─── THE DATA

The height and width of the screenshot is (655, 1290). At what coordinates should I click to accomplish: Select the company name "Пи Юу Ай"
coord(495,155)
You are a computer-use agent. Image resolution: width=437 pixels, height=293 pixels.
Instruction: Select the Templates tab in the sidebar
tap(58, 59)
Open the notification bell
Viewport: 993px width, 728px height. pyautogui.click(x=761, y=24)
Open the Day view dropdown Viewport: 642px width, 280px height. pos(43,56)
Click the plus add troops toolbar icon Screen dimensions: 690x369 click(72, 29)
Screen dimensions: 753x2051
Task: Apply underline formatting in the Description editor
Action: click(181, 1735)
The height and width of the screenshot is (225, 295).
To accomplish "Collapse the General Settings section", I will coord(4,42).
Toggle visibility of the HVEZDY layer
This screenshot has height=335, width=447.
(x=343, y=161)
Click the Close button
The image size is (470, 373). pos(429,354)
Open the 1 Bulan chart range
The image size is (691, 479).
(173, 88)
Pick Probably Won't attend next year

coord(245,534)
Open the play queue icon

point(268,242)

──────

→ TASK GOAL
What's needed is every line of the listing, transcribed word for word.

→ REPLY
The height and width of the screenshot is (655, 1290). At what coordinates should I click to accomplish: Select the company name "Пи Юу Ай"
coord(495,155)
You are a computer-use agent. Image resolution: width=437 pixels, height=293 pixels.
Instruction: Select the Templates tab in the sidebar
tap(58, 59)
Open the notification bell
Viewport: 993px width, 728px height. pyautogui.click(x=761, y=24)
Open the Day view dropdown Viewport: 642px width, 280px height. pos(43,56)
Click the plus add troops toolbar icon Screen dimensions: 690x369 click(72, 29)
Screen dimensions: 753x2051
Task: Apply underline formatting in the Description editor
Action: click(181, 1735)
The height and width of the screenshot is (225, 295).
To accomplish "Collapse the General Settings section", I will coord(4,42).
Toggle visibility of the HVEZDY layer
This screenshot has height=335, width=447.
(x=343, y=161)
Click the Close button
The image size is (470, 373). pos(429,354)
Open the 1 Bulan chart range
The image size is (691, 479).
(173, 88)
Pick Probably Won't attend next year

coord(245,534)
Open the play queue icon

point(268,242)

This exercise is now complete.